In general, more hidden neurons mean more capability to fit complex problems. However, too many neurons can lead to overfitting and lengthy training times. Too few can lead to underfitting the problem and will sacrifice accuracy. Also, how many layers you have is another hyperparameter. In general, more layers allow the neural network to perform more of its feature engineering and data preprocessing. But this also comes at the expense of training times and the risk of overfitting. In general, you will see that neuron counts start larger near the input layer and tend to shrink towards the output layer in a triangular fashion.



## Regression Prediction

Next, we will perform actual predictions. The program assigns these predictions to the **pred** variable. These are all MPG predictions from the neural network. Notice that this is a 2D array? You can always see the dimensions of what Keras returns by printing out **pred.shape**. Neural networks can return multiple values, so the result is always an array. Here the neural network only returns one value per prediction (there are 398 cars, so 398 predictions). However, a 2D range is needed because the neural network has the potential of returning more than one value.   

In [None]:
pred_mpg = model.predict(x_mpg)
print(f"Shape: {pred_mpg.shape}")

We would like to see how good these predictions are.  We know the correct MPG for each car so we can measure how close the neural network was.

In [None]:
# Measure RMSE error.  RMSE is common for regression.
score = np.sqrt(metrics.mean_squared_error(pred_mpg,y_mpg))
print(f"Final score (RMSD): {score}")

In [None]:
# Sample predictions
for i in range(0,200,20):
    print(f"{i+1}. Car name: {cars[i]}, MPG: {y_mpg[i]}, "
          + f"predicted MPG: {pred_mpg[i]}")

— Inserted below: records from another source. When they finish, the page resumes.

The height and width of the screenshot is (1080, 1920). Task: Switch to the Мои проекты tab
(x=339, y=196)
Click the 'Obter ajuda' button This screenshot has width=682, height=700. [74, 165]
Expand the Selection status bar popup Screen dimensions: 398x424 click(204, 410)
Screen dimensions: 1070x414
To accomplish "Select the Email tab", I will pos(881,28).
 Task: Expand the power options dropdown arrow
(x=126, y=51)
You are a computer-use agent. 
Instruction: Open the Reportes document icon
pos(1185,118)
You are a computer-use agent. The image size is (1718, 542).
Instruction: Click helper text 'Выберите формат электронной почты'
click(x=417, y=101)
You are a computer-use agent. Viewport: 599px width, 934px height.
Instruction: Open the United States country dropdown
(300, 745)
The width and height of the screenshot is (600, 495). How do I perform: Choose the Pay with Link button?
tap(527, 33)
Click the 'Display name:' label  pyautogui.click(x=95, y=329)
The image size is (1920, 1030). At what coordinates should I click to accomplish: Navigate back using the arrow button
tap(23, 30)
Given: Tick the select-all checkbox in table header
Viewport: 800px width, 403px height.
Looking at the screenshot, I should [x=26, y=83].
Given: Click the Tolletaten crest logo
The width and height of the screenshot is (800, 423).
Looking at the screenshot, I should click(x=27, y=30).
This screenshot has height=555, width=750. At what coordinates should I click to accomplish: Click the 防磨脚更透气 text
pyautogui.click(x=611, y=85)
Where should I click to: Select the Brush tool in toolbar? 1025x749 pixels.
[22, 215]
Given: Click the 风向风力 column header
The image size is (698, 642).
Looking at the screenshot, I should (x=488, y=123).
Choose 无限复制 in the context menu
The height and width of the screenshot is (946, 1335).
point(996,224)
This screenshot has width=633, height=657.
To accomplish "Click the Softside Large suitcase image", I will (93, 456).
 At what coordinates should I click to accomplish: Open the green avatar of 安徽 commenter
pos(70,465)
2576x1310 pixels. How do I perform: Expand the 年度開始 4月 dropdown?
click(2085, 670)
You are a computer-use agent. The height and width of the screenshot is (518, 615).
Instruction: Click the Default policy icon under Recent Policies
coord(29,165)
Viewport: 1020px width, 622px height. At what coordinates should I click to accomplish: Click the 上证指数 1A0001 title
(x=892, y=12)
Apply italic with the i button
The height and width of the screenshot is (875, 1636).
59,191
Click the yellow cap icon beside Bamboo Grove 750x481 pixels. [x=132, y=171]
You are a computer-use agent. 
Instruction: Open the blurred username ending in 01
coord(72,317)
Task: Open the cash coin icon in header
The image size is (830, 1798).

## Simple Classification: Iris dataset (ML "Hello World")

We want to report a classification as their percent confidence in each class rather than just the top label.

We previously saw how to train a neural network to predict the MPG of a car. Based on four measurements, we will now see how to predict a class, in this case the type of iris flower. The code to classify iris flowers is similar to MPG; however, there are several important differences:

* The output neuron count matches the number of classes (in the case of Iris, 3).
* The *Softmax activation function* is utilized by the output layer and the loss function we use is *cross entropy*.

In [None]:
import pandas as pd
import io
import requests
import numpy as np
from sklearn import metrics
from tensorflow.keras.models import Sequential
from tensorflow.keras.layers import Dense, Activation
from tensorflow.keras.callbacks import EarlyStopping

df = pd.read_csv(
    "https://data.heatonresearch.com/data/t81-558/iris.csv",
    na_values=['NA', '?'])

# Convert to numpy - Classes/Labels
x_iris = df[['sepal_l', 'sepal_w', 'petal_l', 'petal_w']].values
dummies = pd.get_dummies(df['species']) # Classification
species = dummies.columns
y_iris = dummies.values


# Build neural network
model = Sequential()
model.add(Dense(50, activation='relu')) # Hidden 1
model.add(Dense(25, activation='relu')) # Hidden 2
model.add(Dense(y_iris.shape[1],activation='softmax')) # Output

model.compile(loss='categorical_crossentropy', optimizer='adam')
model.fit(x_iris,y_iris,epochs=100)

In [None]:
# Print out number of species found:
print(species)

Now that we have a trained neural network, we would like to use it. Exactly like before, we will generate predictions. This time, instead of one value (MPG prediction), three values are generated for each of the 150 iris flowers. These correspond to the probability of belonging to the three types of iris (Iris-setosa, Iris-versicolor, and Iris-virginica).  

In [None]:
pred_iris = model.predict(x_iris)

print(f"Shape: {pred_iris.shape}")
print(species)

np.set_printoptions(formatter={'float': lambda x: format(x, '.3f')})
print(pred_iris[0:150:15])


Usually, the program considers the column with the highest prediction to be the prediction of the neural network.  It is easy to convert the predictions to the expected iris species.  The argmax function finds the index of the maximum prediction for each row.

In [None]:
predict_classes = np.argmax(pred_iris,axis=1)
expected_classes = np.argmax(y_iris,axis=1)
print(f"Predictions:\n {predict_classes}")
print(f"Expected:\n {expected_classes}")

Accuracy might be a more easily understood error metric.  It is essentially a test score.  For all of the iris predictions, what percent were correct?  The downside is it does not consider how confident the neural network was in each prediction.

In [None]:
from sklearn.metrics import accuracy_score

correct = accuracy_score(expected_classes,predict_classes)
print(f"Accuracy: {correct}")